_Goal of the exercise_. Format the records from the line with "Viewport: 808px width, 737px height." up to and including the line with "pyautogui.click(x=758, y=27)" as a Markdown table with columns Row and Line, numbering each line and leaving out blank lines. Omit the pictures from your answer.

_Information shown_.
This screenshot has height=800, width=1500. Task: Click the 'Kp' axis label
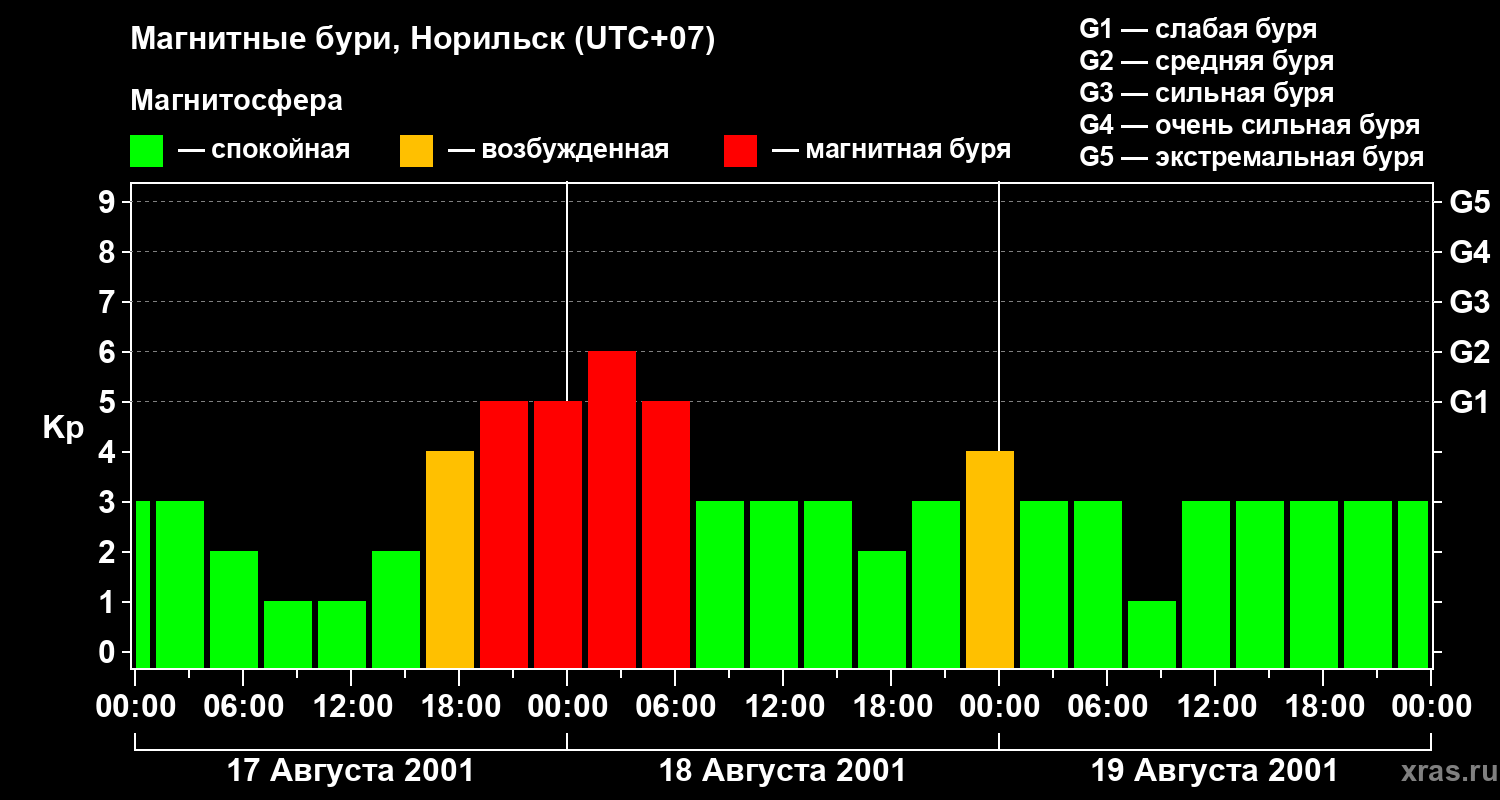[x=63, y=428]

---

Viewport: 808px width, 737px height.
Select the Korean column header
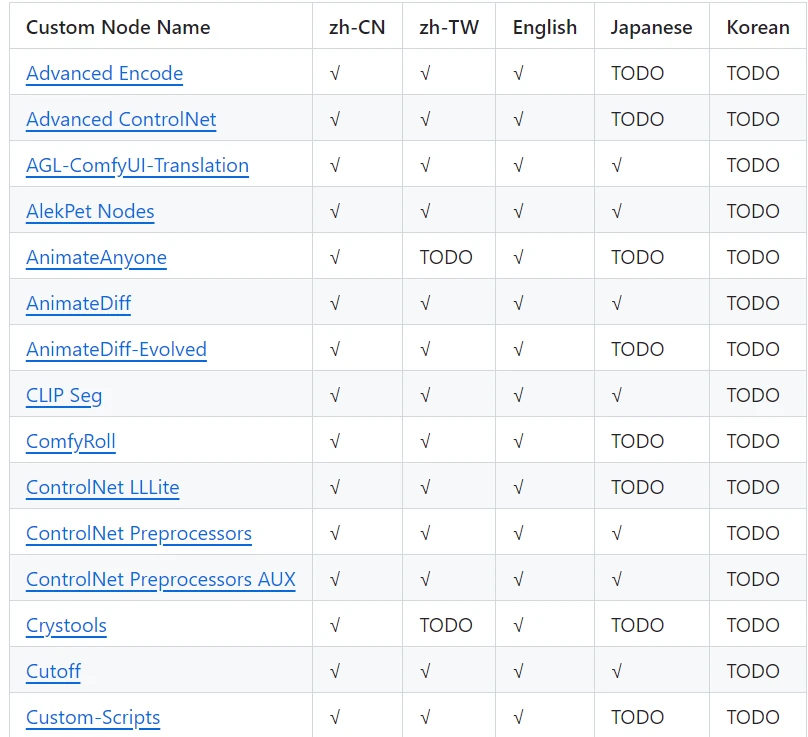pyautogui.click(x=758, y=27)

_Expected answer_.
| Row | Line |
|---|---|
| 1 | Viewport: 808px width, 737px height. |
| 2 | Select the Korean column header |
| 3 | pyautogui.click(x=758, y=27) |